Erdoğan, AK Parti İstanbul İl Başkanlığı'nca, Lütfi Kırdar Uluslararası Kongre ve Sergi Sarayı'nda düzenlenen iftar yemeğinde yaptığı konuşmada, ''Ramazan'ın millete, İslam alemine ve tüm insanlığa hayırlar getirmesi, barışa, sevgiye ve esenliğe vesile olması'' dileğinde bulundu.
Türkiye'nin 22 Temmuz seçimlerinden bu yana yoğun bir siyasi gündem yaşadığını belirten Erdoğan, yaklaşık 2 hafta sonra 21 Ekim'de anayasa değişikliği referandumunun yapılacağını hatırlattı.

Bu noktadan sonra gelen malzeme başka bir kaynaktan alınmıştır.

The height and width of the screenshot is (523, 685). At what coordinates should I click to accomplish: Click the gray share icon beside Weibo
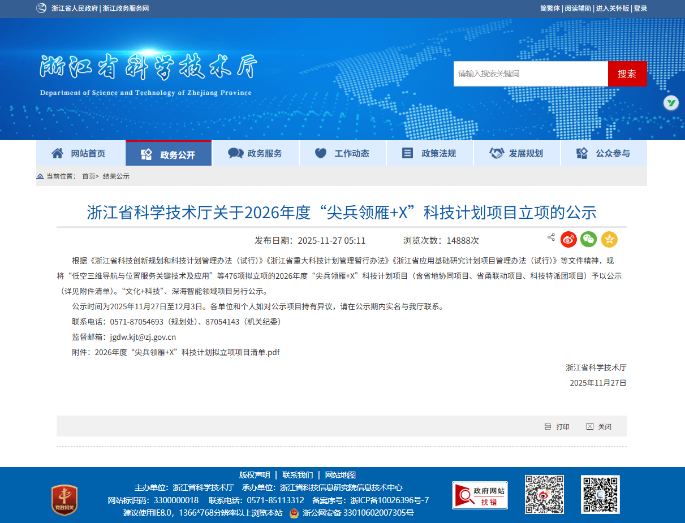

Başbakan Erdoğan, bu konuda ''Bu, bir maliyet getirecek. Şimdi gündemde anayasa değişikliği var. Yeni anayasa hazırlanıyor. Öyleyse niçin bir referandum?'' şeklinde değerlendirmeler yapıldığına işaret etti.
-''HEDEF SAPTIRMA VAR''-
Burada bir ''saptırma'' bulunduğunu ve bu hedef saptırmayı ortadan kaldırmak için bir açıklama yapmak durumunda olduğunu ifade eden Erdoğan, 21 Ekim referandumunun, seçimden sonra alınmış bir karar olmadığını vurguladı. Başbakan Erdoğan, sözlerini şöyle sürdürdü:
''Bu, 16 Mayıs'ta sonuçlanması gereken bir cumhurbaşkanlığı seçimini akla hayale gelmez şeylerle farklı bir mecraya kaydırarak, '367 olayı' diye tarihe geçen bir yaklaşımla maalesef tıkayan bir yapı vardı. Bunu aşmak için o dönemde 22 Temmuz seçimleriyle birlikte, istedik ki milletimiz, cumhurbaşkanını seçsin. Çeşitli spekülasyonlara fırsat vermeden bu işi milletimiz bitirsin. Çünkü nasıl bir yöntem uygularsanız uygulayın, bu yeterli değil. Yeniden veya sil baştan mantığı, o mantığın içerisinde izah buluyordu. Onun için, 'buyrun, madem ki bu başkan, cumhurun başkanıdır, o zaman bırakalım cumhur seçsin başkanını' dedik. Ve bunun için de 22 Temmuz seçimleriyle bir arada yapalım istedik.''
Fakat bunu o dönemdeki Cumhurbaşkanı'nın iadesi sebebiyle gerçekleştiremediklerini ve mevcut anayasadaki 120 günlük sürecin işlemeye başladığını anlatan Başbakan Erdoğan, 21 Ekim'de yapılacak referandumun, bu süreç nedeniyle yapılacağını söyledi.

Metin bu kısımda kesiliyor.